Exercise description →
Pick up the passage on ricin and abrin toxicity in human cell lines and keep writing from its last sentence.

Reading passage →
= = = = = = =
In this study, we selected nine human cell lines, each originating from distinct organs, to assess the sensitivity of the cytotoxicity assay. Among all these cell lines, HeLa cells were found to be the most sensitive to both ricin and abrin, with the lowest IC50 values (1.18 and 0.14 ng/mL) and limits of detection (LODs) (0.3 and 0.03 ng/mL). High sensitivity, good robustness, rapid proliferative capacity, and ease of cultivation make HeLa cells an optimal choice for toxin detection. Using their specific functional blocking antibodies, it is feasible to differentiate ricin and abrin and exclude cytotoxicity caused by other toxic compounds. Moreover, this assay is capable of detecting both toxins in a variety of complex matrices such as plasma, milk, coffee, orange juice, and tea through a simple serial-dilution procedure without any complex purification and enrichment steps. Furthermore, the developed method was successfully applied for the sensitive and effective identification and differentiation of active ricin and abrin from unknown samples of biotoxin exercises conducted by the Organization for the Prohibition of Chemical Weapons (OPCW).
2. Results and Discussion
2.1. HeLa Cells Exhibited the Highest Sensitivity to Both Ricin and Abrin Exposures
Based on the main target organs injured through ricin and abrin intoxication, nine human cell lines were exposed to the two toxins at concentrations ranging from 0.01 to 300 ng/mL for the evaluation of cytotoxicity and selection of the cell line with highest sensitivity. The selected cell lines were HeLa, HepG2, A549, HEK-293, HCT-8, BGC-823, HUVEC, AC16, and SH-SY5Y, derived from the cervix, liver, lung, kidney, intestine, stomach, endothelium, heart, and nervous system, respectively. Our findings indicated significant variability in the cytotoxicity of ricin and abrin across different cell lines. HeLa cells were found to be the most sensitive to both ricin and abrin, achieving the lowest IC50 values (the concentrations required for a 50% reduction in cell survival) of 1.18 and 0.14 ng/mL, with corresponding LODs at 0.3 and 0.03 ng/mL (Figure 1, Table 1). A549, HCT-8, HUVEC, AC16, and SH-SY5Y cells displayed resistance to cell death, with no significant increase in cell mortality observed upon elevating the toxin concentration to 300 ng/mL.
= = = = = = =
Source material →
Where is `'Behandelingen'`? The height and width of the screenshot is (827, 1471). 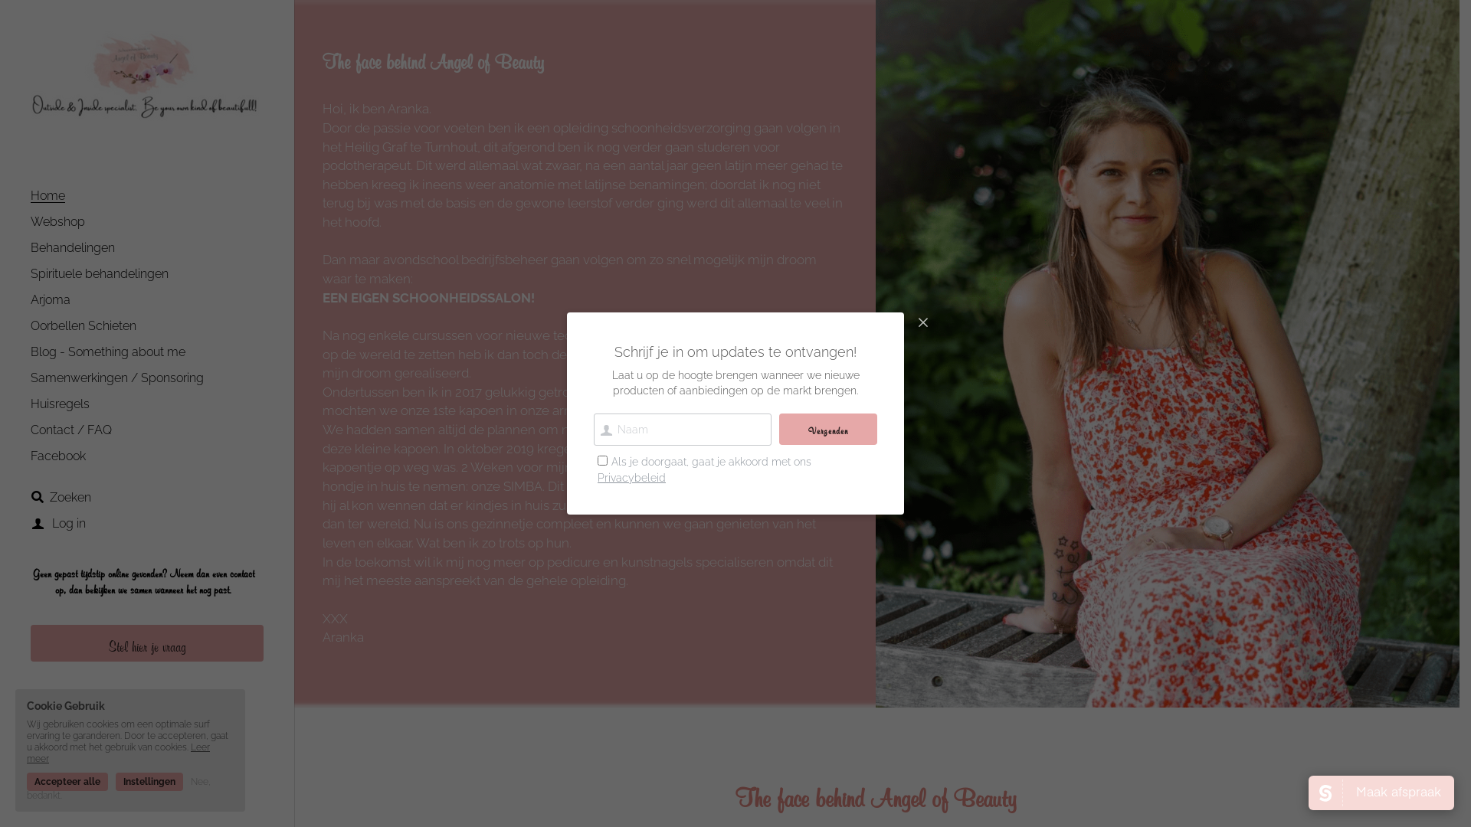
'Behandelingen' is located at coordinates (72, 247).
= = = = = = =
Exercise output →
Upon exposure, the majority of cell lines exhibited the classic morphological hallmarks of apoptosis, characterized by cell shrinkage, membrane blebbing, and the formation of apoptotic bodies (Figure 2). Previous studies have reported that ricin and abrin can induce apoptosis through caspase activation, suggesting that the observed morphological changes in various cell lines in the present study were likely to have been due to apoptosis [26,27]. We propose that the variable cytotoxicity observed across different cell lines may stem from disparities in the quantity of glycan-binding sites on the cell membrane or variations in the toxins’ cell binding affinity. Such differences could affect the internalization and intracellular amounts of toxins, leading to varied cytotoxic outcomes [21,28,29,30]. Additionally, the different expression levels of key regulatory proteins in apoptotic signaling pathways among various cell lines may be another possible reason [22]. Notably, a minority of the cell lines, including HeLa, HepG2, and BGC-823, showed markedly different IC50 values for ricin and abrin. The mechanisms underlying this phenomenon require further investigation. Elucidating these mechanisms may be essential for the identification of more specific toxic effects and the development of cell lines with even greater sensitivity. Given its exceptional sensitivity, good robustness, rapid proliferative capacity, and ease of cultivation, the HeLa cell line was selected as the optimal model for toxin detection in subsequent experiments.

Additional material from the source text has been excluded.